- _DATA SUPPLIED_
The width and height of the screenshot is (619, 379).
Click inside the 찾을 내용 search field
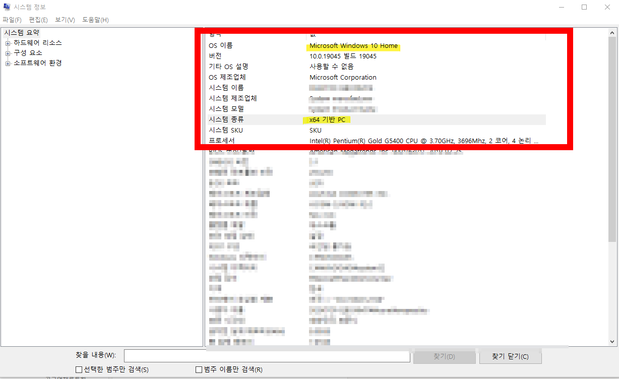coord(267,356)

--

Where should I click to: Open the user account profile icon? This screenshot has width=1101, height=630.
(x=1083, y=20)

- _EXERCISE DIRECTIONS_
Count the lines of the material above that contain the string "width", treating uppercase and lowercase letters as different, and reply with the number alone.

- _THE REPLY_
2